Macaulay was a sturdy, broad-chested Englishman, as plain and full of energy as a locomotive. "I noticed," once remarked Carlyle on seeing his face in repose, "the homely Norse features that you find everywhere in the Western Isles; and I thought to myself, 'Well,
any one can see that you are an honest, good sort of fellow, made out of oatmeal!""
He was a great walker, and had the bad habit of reading as he walked. In his youth Sunday walking for walking's sake was never allowed by his father, and even going to a distant church was discouraged; but in later years Macaulay did not keep to this rigid rule. No man was ever fonder of children, though he had none of his own. He used to write dramas for his little nieces, and took part in the acting. One game was a great favorite, — building up a den with newspapers behind the sofa, and enacting robbers and tigers. Once he bought a sheet of paper for a guinea, and wrote on it a valentine to his niece Alice. "On receiving it," he says in his diary, "she was in perfect raptures. When we were alone together, she said, 'I am going to be very serious.' Down she fell before me on her knees, and lifted up her hands: 'Dear uncle, do tell the truth to your little girl. Did you send the valentine?' I did not choose to tell a real lie to a child, even about such a trifle, and so I owned it."
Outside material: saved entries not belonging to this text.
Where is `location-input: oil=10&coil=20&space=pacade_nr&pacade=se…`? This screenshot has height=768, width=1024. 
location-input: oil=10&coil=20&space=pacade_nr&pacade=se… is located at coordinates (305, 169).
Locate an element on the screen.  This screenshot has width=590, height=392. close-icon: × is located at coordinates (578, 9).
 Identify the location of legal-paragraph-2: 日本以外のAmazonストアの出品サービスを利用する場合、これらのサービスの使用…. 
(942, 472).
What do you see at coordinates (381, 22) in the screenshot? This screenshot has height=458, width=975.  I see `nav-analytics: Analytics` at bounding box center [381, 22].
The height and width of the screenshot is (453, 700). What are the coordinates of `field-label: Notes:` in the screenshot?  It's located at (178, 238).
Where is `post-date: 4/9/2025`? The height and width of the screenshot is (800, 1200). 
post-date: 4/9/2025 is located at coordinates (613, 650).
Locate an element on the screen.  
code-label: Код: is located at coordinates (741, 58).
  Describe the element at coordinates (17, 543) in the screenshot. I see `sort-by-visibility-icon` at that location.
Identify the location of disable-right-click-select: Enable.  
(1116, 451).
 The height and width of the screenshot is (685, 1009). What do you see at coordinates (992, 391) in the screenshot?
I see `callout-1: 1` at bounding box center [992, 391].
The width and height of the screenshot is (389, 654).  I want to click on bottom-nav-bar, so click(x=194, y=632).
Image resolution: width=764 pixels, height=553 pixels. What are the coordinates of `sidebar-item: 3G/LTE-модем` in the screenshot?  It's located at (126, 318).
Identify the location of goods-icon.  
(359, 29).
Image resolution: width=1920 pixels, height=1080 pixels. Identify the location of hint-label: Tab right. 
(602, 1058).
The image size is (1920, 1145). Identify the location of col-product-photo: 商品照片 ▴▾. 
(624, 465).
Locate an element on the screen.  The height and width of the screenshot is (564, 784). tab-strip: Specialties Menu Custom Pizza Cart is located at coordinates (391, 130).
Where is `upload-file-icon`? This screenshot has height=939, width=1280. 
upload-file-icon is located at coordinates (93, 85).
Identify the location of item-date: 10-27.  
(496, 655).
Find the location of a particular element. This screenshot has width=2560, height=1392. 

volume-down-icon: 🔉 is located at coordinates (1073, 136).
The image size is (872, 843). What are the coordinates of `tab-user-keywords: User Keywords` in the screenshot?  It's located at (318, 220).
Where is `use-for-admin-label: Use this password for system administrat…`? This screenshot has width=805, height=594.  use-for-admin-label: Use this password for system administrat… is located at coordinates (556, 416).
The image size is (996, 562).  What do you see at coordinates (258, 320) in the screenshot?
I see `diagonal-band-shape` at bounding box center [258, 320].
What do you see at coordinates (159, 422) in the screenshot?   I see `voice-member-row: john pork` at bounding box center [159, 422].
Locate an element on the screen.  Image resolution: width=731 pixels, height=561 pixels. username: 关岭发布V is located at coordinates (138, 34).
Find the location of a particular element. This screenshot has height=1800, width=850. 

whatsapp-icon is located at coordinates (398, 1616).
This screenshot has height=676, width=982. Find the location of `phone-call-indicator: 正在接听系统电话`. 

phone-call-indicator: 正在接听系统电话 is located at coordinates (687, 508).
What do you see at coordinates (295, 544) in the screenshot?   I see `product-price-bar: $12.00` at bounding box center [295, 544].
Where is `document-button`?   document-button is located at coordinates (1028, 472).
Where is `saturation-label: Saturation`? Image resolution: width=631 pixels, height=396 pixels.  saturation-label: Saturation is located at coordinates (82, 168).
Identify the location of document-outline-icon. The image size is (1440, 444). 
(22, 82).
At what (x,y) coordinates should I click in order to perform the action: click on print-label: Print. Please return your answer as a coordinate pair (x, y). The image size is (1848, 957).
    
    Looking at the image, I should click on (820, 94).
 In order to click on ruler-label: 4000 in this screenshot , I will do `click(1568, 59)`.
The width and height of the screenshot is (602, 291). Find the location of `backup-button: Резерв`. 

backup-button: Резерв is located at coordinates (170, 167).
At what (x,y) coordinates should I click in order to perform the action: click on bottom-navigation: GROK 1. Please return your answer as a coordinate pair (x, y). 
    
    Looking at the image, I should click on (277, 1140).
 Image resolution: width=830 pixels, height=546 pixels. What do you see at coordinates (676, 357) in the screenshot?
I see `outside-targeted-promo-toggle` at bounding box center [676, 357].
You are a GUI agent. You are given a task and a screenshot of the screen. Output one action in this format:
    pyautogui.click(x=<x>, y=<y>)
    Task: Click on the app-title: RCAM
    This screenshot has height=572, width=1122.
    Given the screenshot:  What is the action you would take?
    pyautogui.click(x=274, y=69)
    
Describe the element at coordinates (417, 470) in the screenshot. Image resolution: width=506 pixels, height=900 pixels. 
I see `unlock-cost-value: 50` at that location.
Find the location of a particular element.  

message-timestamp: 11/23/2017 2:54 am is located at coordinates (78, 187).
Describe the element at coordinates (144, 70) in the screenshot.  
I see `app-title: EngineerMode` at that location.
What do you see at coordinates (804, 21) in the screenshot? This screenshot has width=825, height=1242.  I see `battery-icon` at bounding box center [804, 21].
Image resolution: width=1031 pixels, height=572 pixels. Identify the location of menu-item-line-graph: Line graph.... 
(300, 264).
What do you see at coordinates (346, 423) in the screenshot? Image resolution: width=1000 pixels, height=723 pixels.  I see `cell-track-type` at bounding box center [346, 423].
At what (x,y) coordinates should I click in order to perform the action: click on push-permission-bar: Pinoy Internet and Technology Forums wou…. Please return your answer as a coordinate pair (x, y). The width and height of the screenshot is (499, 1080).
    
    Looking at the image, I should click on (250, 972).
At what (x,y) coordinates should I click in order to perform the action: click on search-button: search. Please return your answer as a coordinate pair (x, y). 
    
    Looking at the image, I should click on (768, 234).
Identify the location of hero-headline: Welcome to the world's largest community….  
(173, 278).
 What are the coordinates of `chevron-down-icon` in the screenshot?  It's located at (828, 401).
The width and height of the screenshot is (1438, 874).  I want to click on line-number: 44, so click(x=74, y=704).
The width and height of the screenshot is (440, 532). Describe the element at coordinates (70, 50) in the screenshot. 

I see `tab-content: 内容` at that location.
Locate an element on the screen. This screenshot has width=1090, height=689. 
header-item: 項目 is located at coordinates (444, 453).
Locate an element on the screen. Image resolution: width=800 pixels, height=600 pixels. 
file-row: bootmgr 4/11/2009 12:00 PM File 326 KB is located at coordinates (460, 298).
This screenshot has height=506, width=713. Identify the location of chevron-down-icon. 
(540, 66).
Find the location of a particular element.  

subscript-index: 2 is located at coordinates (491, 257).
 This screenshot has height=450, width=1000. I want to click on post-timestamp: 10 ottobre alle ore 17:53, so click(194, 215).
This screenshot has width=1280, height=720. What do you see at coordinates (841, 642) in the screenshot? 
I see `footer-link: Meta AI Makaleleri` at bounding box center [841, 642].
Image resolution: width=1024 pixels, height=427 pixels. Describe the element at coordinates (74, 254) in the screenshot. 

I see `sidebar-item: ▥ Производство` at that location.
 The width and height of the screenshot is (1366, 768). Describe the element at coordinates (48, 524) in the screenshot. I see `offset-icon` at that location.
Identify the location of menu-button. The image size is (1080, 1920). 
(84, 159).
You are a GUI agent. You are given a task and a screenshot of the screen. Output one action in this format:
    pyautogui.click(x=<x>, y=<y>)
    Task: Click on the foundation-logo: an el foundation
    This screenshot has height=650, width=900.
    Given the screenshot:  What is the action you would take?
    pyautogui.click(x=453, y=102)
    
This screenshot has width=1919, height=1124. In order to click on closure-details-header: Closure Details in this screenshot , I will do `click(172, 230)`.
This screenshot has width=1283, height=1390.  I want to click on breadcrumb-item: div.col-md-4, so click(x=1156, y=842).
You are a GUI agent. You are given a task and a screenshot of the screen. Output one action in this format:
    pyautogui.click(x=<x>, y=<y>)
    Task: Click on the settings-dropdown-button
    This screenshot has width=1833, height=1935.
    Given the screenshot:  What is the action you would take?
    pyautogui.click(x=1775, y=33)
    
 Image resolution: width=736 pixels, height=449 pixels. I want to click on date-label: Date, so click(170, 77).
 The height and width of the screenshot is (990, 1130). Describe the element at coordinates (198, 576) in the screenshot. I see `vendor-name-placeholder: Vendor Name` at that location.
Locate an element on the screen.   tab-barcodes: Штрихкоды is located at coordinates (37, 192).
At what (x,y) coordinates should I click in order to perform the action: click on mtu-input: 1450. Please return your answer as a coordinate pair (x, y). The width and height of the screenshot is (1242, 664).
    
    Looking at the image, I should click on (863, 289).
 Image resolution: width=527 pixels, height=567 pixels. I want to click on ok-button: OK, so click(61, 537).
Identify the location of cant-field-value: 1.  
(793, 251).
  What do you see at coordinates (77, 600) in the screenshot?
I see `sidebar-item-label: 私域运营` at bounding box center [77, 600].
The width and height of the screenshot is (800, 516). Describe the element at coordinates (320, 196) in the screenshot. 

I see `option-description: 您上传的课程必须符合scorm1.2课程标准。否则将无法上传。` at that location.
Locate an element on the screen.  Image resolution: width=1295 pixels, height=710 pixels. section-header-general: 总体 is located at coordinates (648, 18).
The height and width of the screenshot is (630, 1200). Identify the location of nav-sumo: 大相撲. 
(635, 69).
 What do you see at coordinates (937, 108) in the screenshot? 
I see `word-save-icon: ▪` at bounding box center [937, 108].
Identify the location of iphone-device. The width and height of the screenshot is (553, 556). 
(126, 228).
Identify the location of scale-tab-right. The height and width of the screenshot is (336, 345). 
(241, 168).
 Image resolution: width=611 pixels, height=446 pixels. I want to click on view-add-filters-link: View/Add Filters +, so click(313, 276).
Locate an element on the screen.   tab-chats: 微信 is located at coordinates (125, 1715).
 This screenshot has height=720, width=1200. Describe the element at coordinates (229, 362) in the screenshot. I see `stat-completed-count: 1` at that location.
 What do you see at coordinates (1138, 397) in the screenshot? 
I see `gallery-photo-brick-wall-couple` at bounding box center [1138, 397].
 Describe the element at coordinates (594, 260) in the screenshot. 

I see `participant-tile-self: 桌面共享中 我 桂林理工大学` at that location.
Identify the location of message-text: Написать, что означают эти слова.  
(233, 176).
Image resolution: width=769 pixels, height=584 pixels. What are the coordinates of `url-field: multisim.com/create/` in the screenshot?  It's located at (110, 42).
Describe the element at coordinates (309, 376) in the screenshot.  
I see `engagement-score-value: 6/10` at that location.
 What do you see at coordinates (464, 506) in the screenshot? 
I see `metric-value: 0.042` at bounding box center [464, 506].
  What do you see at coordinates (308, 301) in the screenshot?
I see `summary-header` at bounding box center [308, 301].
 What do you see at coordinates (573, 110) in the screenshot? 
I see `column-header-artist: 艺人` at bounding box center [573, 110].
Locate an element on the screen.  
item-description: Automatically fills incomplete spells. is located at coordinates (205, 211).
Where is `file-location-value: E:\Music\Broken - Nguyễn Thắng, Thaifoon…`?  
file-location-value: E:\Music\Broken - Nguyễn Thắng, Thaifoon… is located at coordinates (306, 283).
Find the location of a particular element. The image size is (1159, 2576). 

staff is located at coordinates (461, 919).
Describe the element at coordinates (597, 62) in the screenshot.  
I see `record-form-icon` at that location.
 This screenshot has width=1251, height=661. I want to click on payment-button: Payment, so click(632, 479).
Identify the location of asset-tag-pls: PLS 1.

Macaulay was justly regarded by his few friends as "a lump of good-nature." In London society he was a great lion, and a constant guest at a famous resort of men of wit of that day, — Holland House. He talked much and well. Many of his companions thought that he was too much inclined to absorb sation, and play the part of Sir Oracle. This led a witty fellow to say, "I wish I knew as much of any thing as Tom Macaulay does of every thing."